--- START ---

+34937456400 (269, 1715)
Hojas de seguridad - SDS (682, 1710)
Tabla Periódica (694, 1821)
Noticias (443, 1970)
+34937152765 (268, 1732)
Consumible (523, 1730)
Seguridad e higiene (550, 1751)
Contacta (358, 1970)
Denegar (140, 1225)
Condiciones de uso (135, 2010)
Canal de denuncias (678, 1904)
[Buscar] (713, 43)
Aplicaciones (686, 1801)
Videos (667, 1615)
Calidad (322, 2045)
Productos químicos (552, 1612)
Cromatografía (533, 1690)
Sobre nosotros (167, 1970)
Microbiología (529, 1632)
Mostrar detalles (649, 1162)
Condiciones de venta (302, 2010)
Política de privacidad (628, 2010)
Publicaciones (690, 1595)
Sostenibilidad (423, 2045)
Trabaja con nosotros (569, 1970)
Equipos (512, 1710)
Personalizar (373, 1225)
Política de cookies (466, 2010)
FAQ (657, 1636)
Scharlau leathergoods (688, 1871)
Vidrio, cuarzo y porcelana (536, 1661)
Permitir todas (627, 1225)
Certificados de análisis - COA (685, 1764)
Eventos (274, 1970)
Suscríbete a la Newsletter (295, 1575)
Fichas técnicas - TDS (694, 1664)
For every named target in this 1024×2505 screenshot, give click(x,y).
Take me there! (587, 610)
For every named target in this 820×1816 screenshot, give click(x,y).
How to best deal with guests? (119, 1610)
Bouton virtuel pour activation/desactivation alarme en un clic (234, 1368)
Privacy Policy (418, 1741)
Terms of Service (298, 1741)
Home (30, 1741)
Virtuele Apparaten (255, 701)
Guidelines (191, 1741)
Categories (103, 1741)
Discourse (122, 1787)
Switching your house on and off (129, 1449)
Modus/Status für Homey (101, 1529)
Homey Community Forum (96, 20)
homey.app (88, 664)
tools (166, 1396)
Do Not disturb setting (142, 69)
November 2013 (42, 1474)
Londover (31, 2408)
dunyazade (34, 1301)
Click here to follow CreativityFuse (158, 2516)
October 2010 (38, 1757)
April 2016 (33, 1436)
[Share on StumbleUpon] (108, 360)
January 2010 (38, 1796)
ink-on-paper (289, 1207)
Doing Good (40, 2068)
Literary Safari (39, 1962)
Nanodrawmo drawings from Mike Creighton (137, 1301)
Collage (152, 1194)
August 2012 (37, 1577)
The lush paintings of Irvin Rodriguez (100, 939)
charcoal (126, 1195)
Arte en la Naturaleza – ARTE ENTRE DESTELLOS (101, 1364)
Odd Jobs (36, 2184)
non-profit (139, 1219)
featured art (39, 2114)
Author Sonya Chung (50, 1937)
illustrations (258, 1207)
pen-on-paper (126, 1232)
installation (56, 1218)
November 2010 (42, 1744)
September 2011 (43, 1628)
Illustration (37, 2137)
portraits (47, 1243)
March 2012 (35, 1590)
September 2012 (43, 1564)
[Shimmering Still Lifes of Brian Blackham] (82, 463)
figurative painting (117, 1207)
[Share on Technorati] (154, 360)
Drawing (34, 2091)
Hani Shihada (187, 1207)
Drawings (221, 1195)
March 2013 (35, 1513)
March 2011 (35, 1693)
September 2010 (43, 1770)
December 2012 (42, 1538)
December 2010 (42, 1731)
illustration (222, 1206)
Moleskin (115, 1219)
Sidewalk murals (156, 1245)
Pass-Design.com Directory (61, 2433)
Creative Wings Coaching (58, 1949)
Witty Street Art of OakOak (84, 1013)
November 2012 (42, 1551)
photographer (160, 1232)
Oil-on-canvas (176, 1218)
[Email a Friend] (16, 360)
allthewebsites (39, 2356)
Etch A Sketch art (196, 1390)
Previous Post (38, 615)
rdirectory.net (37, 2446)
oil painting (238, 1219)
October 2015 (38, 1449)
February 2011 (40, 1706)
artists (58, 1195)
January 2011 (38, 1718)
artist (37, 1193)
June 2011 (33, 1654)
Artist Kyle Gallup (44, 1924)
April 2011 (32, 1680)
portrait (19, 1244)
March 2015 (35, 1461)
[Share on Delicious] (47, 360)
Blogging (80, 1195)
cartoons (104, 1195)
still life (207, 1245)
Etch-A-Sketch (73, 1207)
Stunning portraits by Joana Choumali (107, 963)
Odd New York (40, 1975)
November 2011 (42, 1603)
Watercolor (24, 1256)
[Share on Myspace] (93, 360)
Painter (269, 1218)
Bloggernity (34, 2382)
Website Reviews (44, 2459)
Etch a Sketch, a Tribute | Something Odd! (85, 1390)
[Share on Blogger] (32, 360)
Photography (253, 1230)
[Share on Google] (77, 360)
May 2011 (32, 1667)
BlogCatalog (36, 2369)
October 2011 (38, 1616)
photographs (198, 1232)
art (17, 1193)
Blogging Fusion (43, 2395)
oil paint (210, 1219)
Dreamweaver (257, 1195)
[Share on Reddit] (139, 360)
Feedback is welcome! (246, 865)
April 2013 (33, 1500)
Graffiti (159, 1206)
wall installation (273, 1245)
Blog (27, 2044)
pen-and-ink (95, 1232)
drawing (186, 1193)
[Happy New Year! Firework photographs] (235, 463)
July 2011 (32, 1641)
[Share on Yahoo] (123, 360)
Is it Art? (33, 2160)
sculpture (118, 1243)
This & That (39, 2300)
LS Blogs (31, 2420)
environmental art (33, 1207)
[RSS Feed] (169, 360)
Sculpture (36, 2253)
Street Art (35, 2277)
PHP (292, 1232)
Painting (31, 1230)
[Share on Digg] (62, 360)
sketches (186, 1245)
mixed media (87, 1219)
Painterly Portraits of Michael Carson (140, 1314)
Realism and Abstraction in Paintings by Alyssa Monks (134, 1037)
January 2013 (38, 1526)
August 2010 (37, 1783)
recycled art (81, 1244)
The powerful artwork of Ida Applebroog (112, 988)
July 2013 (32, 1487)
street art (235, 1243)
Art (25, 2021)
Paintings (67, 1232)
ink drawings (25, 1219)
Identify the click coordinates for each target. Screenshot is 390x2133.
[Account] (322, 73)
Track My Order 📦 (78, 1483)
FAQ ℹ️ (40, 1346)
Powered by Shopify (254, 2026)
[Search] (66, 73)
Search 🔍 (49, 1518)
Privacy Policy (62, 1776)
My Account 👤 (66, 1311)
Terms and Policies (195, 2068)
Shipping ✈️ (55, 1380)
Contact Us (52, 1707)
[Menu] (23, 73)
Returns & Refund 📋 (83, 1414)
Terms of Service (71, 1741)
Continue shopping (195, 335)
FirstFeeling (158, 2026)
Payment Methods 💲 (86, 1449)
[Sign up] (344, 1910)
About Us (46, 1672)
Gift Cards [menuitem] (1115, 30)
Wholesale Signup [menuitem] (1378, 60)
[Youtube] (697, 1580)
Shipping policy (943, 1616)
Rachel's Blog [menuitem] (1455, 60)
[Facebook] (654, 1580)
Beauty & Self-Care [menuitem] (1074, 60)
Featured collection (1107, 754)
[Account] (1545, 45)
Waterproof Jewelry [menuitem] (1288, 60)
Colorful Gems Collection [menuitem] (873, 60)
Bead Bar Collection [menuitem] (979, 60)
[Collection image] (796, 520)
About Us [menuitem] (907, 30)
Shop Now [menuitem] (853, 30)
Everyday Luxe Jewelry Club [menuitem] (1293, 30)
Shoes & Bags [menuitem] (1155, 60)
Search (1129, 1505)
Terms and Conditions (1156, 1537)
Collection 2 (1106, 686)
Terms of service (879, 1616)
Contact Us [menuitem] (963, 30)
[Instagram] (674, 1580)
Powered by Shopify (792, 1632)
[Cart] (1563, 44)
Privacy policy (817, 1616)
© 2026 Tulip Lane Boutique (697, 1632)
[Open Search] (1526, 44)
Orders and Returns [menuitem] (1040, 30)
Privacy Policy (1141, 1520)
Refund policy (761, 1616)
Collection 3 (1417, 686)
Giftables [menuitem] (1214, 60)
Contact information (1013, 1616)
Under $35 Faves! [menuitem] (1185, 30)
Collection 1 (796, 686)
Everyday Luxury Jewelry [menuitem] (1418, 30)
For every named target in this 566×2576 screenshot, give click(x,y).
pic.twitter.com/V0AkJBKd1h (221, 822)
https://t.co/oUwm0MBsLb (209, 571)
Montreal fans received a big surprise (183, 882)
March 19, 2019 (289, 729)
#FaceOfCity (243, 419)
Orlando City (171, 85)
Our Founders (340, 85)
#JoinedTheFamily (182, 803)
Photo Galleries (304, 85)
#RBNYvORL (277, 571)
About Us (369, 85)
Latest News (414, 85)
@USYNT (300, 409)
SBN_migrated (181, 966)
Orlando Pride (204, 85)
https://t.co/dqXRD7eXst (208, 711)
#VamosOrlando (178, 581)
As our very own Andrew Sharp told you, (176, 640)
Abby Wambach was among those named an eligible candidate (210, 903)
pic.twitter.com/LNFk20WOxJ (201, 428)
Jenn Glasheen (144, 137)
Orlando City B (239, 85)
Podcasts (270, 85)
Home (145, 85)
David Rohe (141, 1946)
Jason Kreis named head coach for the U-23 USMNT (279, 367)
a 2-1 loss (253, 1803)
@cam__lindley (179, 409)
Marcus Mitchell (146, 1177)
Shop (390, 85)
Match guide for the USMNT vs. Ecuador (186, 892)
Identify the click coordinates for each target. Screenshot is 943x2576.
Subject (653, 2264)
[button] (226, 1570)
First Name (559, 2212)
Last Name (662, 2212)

--- END ---

== What is being asked ==
Write out the listing exactly from its first line to the line containing "Eventos (274, 1970)". Both of those lines belong in the answer.

== Output for this exercise ==
+34937456400 (269, 1715)
Hojas de seguridad - SDS (682, 1710)
Tabla Periódica (694, 1821)
Noticias (443, 1970)
+34937152765 (268, 1732)
Consumible (523, 1730)
Seguridad e higiene (550, 1751)
Contacta (358, 1970)
Denegar (140, 1225)
Condiciones de uso (135, 2010)
Canal de denuncias (678, 1904)
[Buscar] (713, 43)
Aplicaciones (686, 1801)
Videos (667, 1615)
Calidad (322, 2045)
Productos químicos (552, 1612)
Cromatografía (533, 1690)
Sobre nosotros (167, 1970)
Microbiología (529, 1632)
Mostrar detalles (649, 1162)
Condiciones de venta (302, 2010)
Política de privacidad (628, 2010)
Publicaciones (690, 1595)
Sostenibilidad (423, 2045)
Trabaja con nosotros (569, 1970)
Equipos (512, 1710)
Personalizar (373, 1225)
Política de cookies (466, 2010)
FAQ (657, 1636)
Scharlau leathergoods (688, 1871)
Vidrio, cuarzo y porcelana (536, 1661)
Permitir todas (627, 1225)
Certificados de análisis - COA (685, 1764)
Eventos (274, 1970)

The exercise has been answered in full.